**Exercises**:
[1] Rewrite the calculus thread starting with "Calculas problem..." and going on through "of the f(u)=(u^2-1)/(u^2+1)", putting "primitive" in place of "antiderivative".
[2] Do statements (a), (b) and (c) agree with the calculus thread? For each, answer yes or no and quote the words that decide it. (a) One reply says the chain rule must be used. (b) One participant had studied the substitution rule and thought it should be applied. (c) The last reply says that doing it the integration way would be simple.

**Extract provided**:

※

Question

Calculas problem...

Answer 1

\[\frac{ d }{ dx } \int\limits_{2x}^{3x} (\frac{ u^2-1 }{ u^2 + 1 }) du\]

Answer 2

So we don't really need to find the antiderivative
So the antiderivative of the f(u)=(u^2-1)/(u^2+1)
is F(u)
\[\frac{d}{dx}\int\limits_{2x}^{3x}\frac{u^2-1}{u^2+1} du \\ =\frac{d}{dx}(F(u)|_{2x}^{3x})\]
so now plug in your limits

Answer 3

\[=\frac{d}{dx}(F(3x)-F(2x))\]
and differentiate :)

Answer 4

you must use chain rule

Answer 5

well forget it ;) now i got it :)

Answer 6

thank you very much :)

Answer 7

So I guess that means you are good with differentiating the F(3x) and the F(2x) thing?

Answer 8

yes but i have studied substitution rule and i got a little confused ! i thought i should use it

Answer 9

so you wanted to try to also integrate it?

Answer 10

like the part before the differentiating part

Answer 11

correct ! and now you gave me an idea which is better :) it would be very confusing in that way.

※

(Rows showing where targets appear)
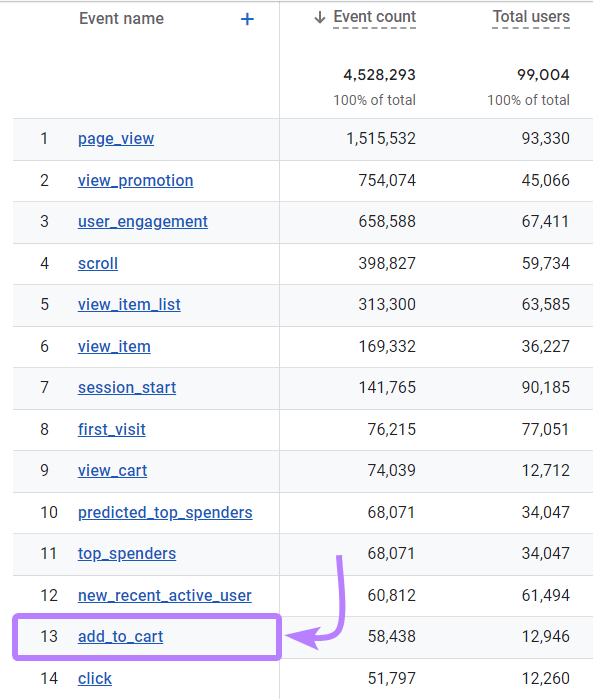Open the page_view event link
This screenshot has width=593, height=699.
click(x=116, y=139)
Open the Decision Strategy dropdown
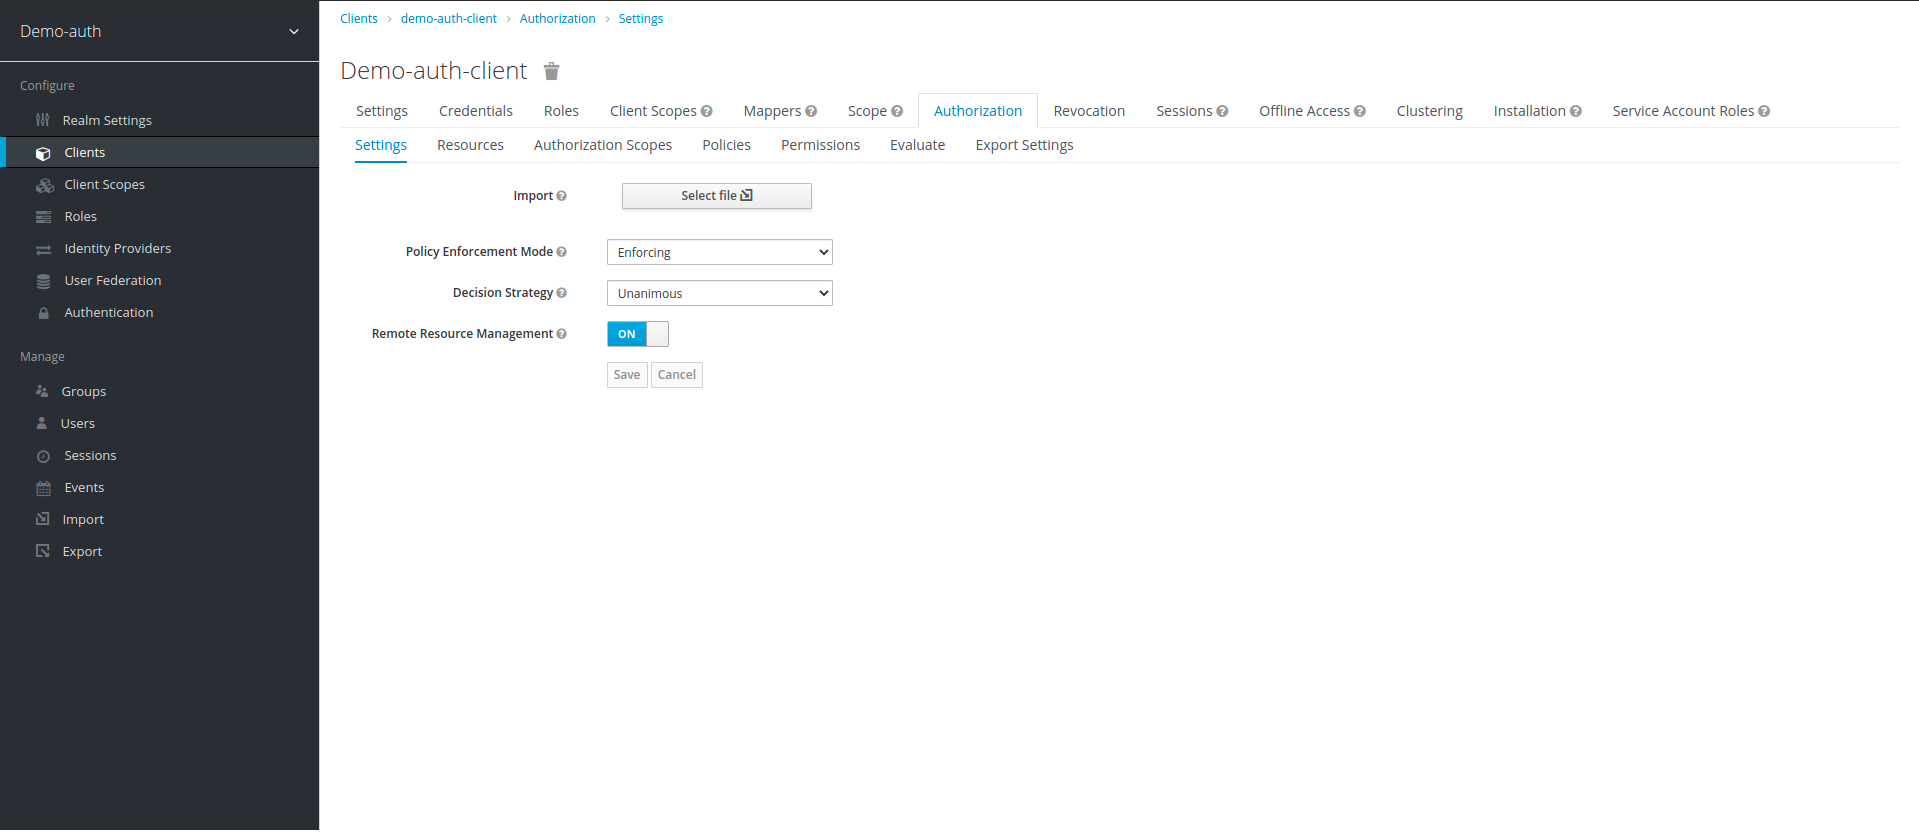The image size is (1919, 832). pos(719,293)
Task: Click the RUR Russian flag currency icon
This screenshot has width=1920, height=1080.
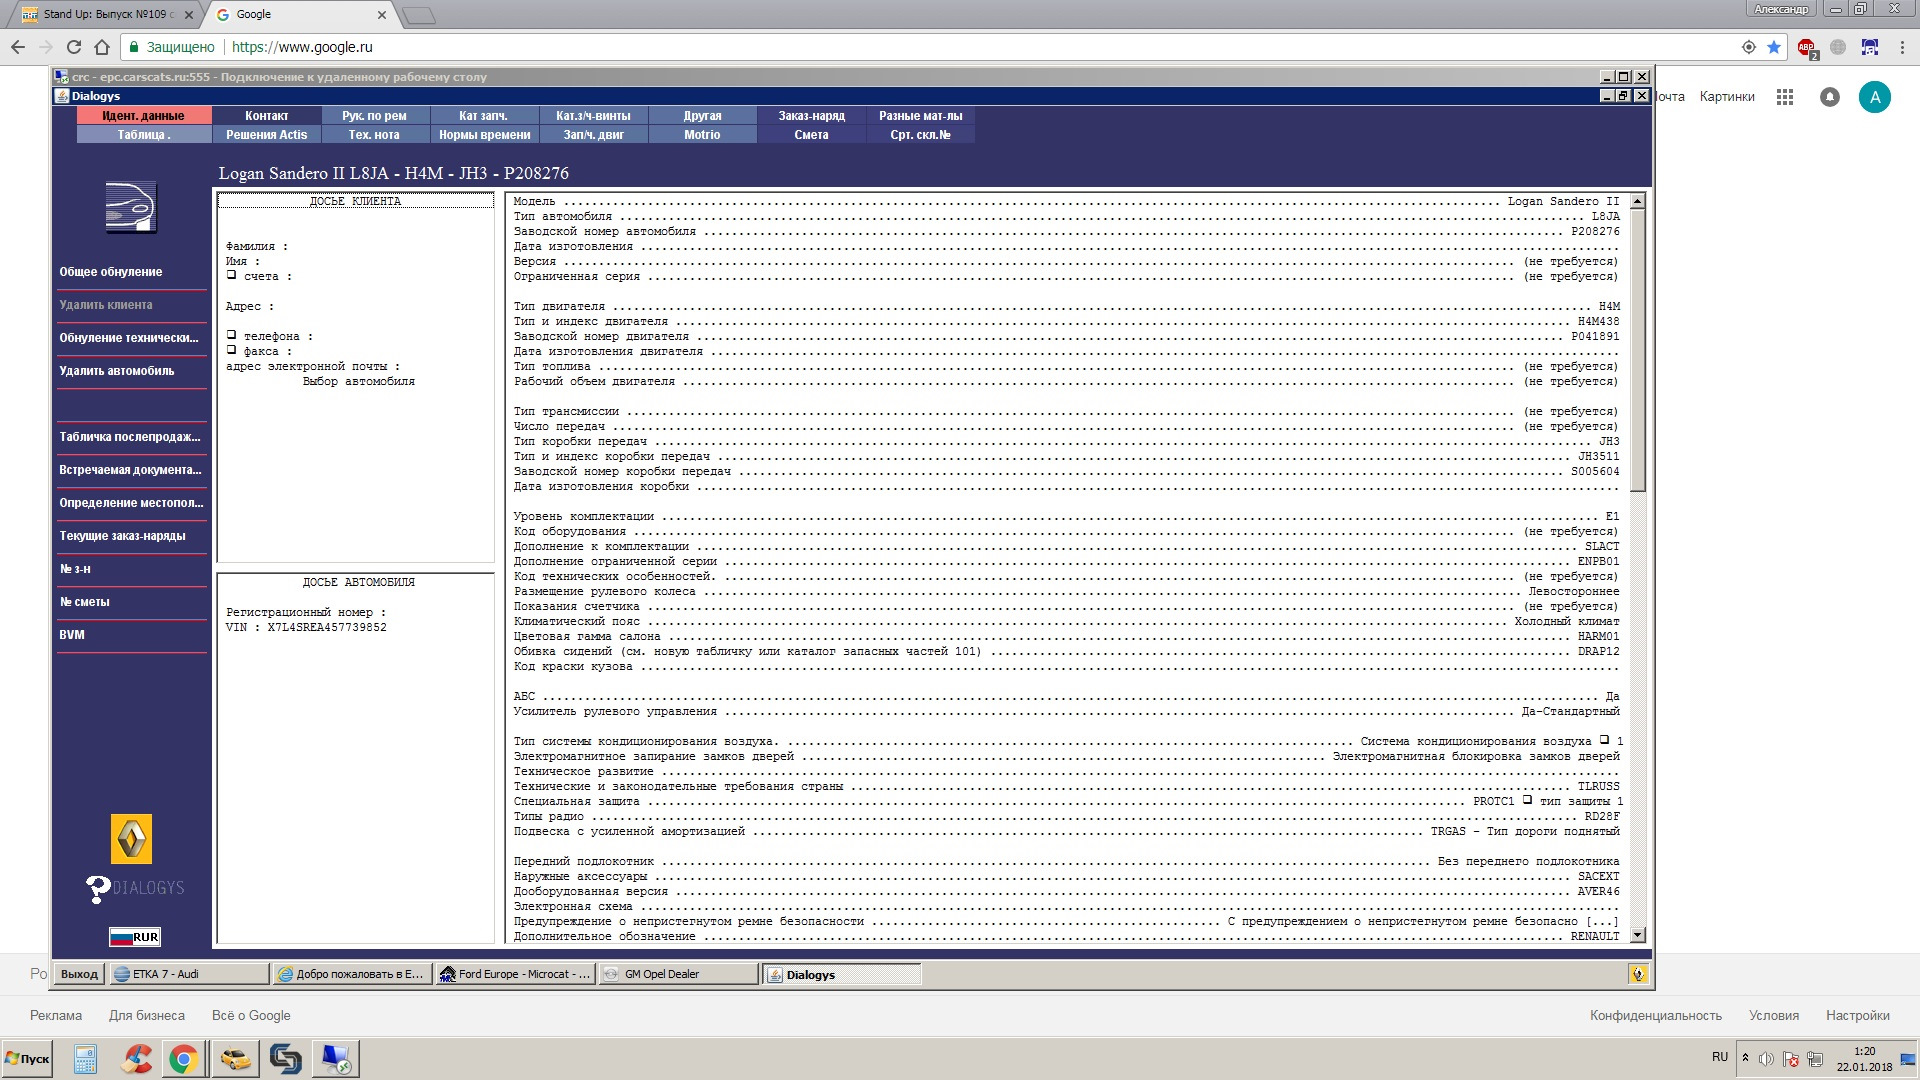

※

**Answers given**:
[1]
Calculas problem...

Answer 1

\[\frac{ d }{ dx } \int\limits_{2x}^{3x} (\frac{ u^2-1 }{ u^2 + 1 }) du\]

Answer 2

So we don't really need to find the primitive
So the primitive of the f(u)=(u^2-1)/(u^2+1)

[2]
(a) Yes: "you must use chain rule"
(b) Yes: "i have studied substitution rule and i got a little confused ! i thought i should use it"
(c) No: "it would be very confusing in that way."